|Martin Pearlman conducted the score by Henry Purcell. (Eric Antoniou/file)|
John Dryden wrote his play "King Arthur" in 1684, but it wasn't until seven years later that Henry Purcell added a series of musical numbers to the drama. The play tells the story of Arthur's defeat of the warring Saxons in the fifth century. It has no Camelot, no knights, and no round table, which may partly explain why it survives in the public imagination only through its link to Purcell's score, which history has deemed to be of greater lasting value.
Groups often dispense with the drama entirely when performing "King Arthur." For its performances this past weekend, Boston Baroque substituted a spoken narrative crafted by Laurence Senelick of Tufts University that mixed text from the play, stage directions, and Senelick's own verse. It was further adapted by poet Robert Pinsky, who served as narrator.

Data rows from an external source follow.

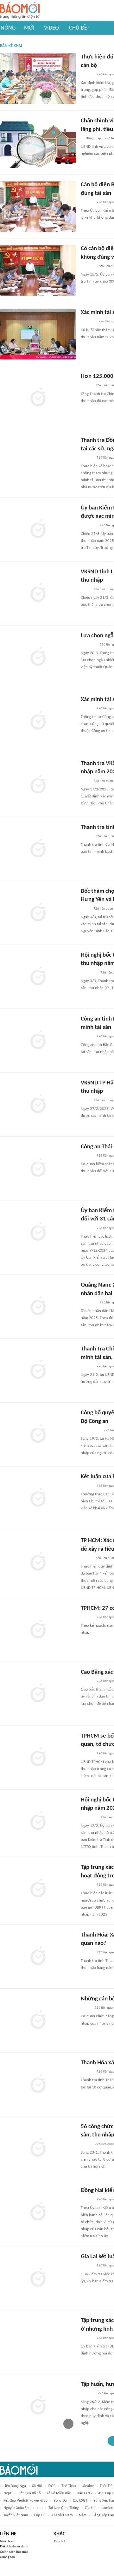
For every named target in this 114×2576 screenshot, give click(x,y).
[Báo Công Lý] (86, 2008)
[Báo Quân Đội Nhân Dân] (88, 645)
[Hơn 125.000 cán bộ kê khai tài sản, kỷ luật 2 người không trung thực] (38, 397)
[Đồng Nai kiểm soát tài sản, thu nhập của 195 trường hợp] (38, 2212)
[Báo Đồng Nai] (87, 75)
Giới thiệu (7, 2541)
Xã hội (37, 2486)
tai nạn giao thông (63, 2508)
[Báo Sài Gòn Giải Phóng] (87, 1754)
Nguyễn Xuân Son (16, 2508)
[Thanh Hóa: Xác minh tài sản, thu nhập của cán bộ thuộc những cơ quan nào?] (38, 1956)
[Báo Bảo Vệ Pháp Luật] (85, 589)
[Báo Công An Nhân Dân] (90, 1430)
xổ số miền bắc (59, 2493)
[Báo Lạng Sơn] (86, 2144)
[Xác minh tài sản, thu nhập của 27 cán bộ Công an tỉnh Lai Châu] (38, 721)
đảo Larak (84, 2493)
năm (82, 2515)
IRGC (51, 2486)
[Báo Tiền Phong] (87, 202)
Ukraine (88, 2486)
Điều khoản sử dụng (14, 2546)
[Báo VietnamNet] (86, 386)
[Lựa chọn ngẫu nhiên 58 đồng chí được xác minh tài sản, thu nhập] (38, 657)
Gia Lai (90, 2508)
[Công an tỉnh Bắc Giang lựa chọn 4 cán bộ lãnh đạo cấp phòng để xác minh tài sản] (38, 1040)
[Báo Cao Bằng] (89, 973)
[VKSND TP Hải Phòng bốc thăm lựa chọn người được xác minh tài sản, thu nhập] (38, 1104)
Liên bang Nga (14, 2486)
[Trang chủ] (20, 10)
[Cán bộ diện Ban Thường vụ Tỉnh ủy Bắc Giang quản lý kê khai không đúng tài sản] (38, 206)
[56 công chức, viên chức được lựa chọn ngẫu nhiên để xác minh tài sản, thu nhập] (38, 2148)
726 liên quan (103, 589)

Early in Friday's performance, Pinsky solemnly promised an evening "full of spectacle, song, and magic." That the performance delivered on the promise is a testament, first, to Purcell's score - an inexhaustible fount of invention and variety. Much of it is an assemblage of dances, songs, and choral numbers that move the plot along. Other portions are masques - entertainments within the drama itself. One of the best known of the masques is the "Frost Scene" in Act III, when the evil sorcerer Osmond conjures a wintry scene before Arthur's love, Emmeline. The music, full of icy tremolos, constitutes some of the simplest yet most effective tone painting in the Baroque era.
It was a shrewd move to jettison the play and use the Senelick-Pinsky narration. Not only did it lend dramatic coherence to what would have otherwise been simply a sequence of musical numbers, but the sly, witty text brought Dryden's antediluvian drama into the present. Pinsky used the entire range of his resonant baritone to project the play's cadre of characters, though one wished that his voice had been amplified more clearly.

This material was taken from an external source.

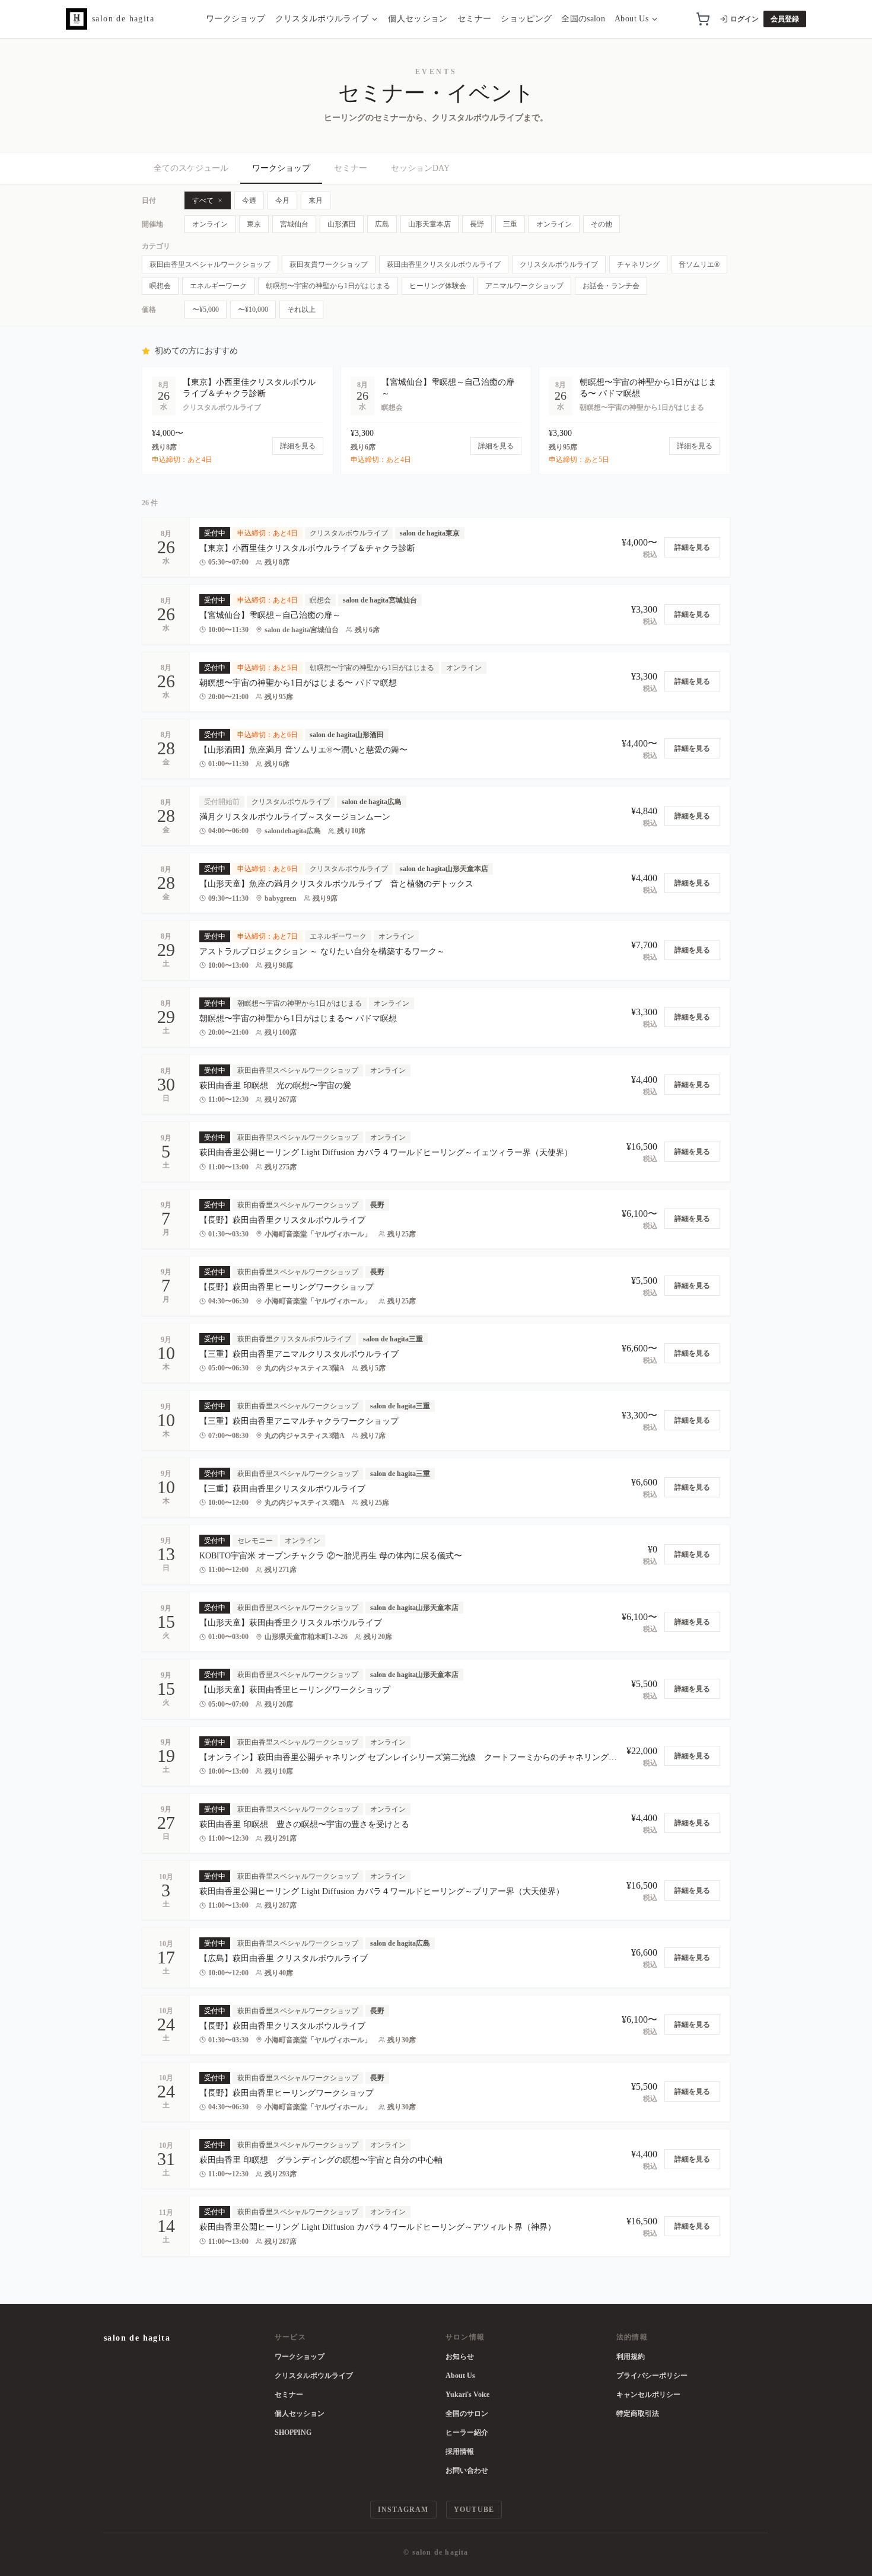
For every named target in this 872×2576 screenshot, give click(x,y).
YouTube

Martin Pearlman led a lucid and animated performance. Both chorus and orchestra were in exceptional form; trumpeters Jesse Levine and Robinson Pyle made heroic contributions.

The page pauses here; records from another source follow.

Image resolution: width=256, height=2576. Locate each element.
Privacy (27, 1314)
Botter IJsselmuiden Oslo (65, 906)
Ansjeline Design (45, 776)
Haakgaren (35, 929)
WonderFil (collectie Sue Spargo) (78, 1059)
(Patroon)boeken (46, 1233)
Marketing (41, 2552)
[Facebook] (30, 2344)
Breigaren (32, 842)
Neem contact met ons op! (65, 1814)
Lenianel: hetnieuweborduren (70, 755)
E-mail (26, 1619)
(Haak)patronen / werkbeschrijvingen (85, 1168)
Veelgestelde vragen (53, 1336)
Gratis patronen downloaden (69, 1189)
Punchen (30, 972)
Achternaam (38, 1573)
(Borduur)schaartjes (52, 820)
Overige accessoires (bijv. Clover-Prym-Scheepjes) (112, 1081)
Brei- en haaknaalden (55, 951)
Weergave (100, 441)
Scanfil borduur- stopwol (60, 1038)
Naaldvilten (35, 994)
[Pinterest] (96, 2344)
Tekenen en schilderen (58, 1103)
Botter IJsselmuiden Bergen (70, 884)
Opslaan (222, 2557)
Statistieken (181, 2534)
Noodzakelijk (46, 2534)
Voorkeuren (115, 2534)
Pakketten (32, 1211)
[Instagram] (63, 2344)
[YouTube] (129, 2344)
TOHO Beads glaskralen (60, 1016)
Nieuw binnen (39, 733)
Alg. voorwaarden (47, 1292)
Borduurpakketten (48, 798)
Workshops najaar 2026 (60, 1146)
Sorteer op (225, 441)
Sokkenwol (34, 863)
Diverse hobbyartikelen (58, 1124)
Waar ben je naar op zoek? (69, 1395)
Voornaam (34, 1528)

Soprano Kristen Watson and baritone David Kravitz were the standouts among the vocal soloists; tenor Marc Molomot was impressive as well. Soprano Sara Heaton offered an elegantly restrained version of Act V's famous "Fairest Isle" song. Less genteel but equally engaging was the lusty rendition of that act's "Chorus of Peasants" by Kravitz and a group of male choristers, who adopted appropriately rustic accents and waved tiny British flags at the end. It was a fine entertainment, in the best Baroque sense.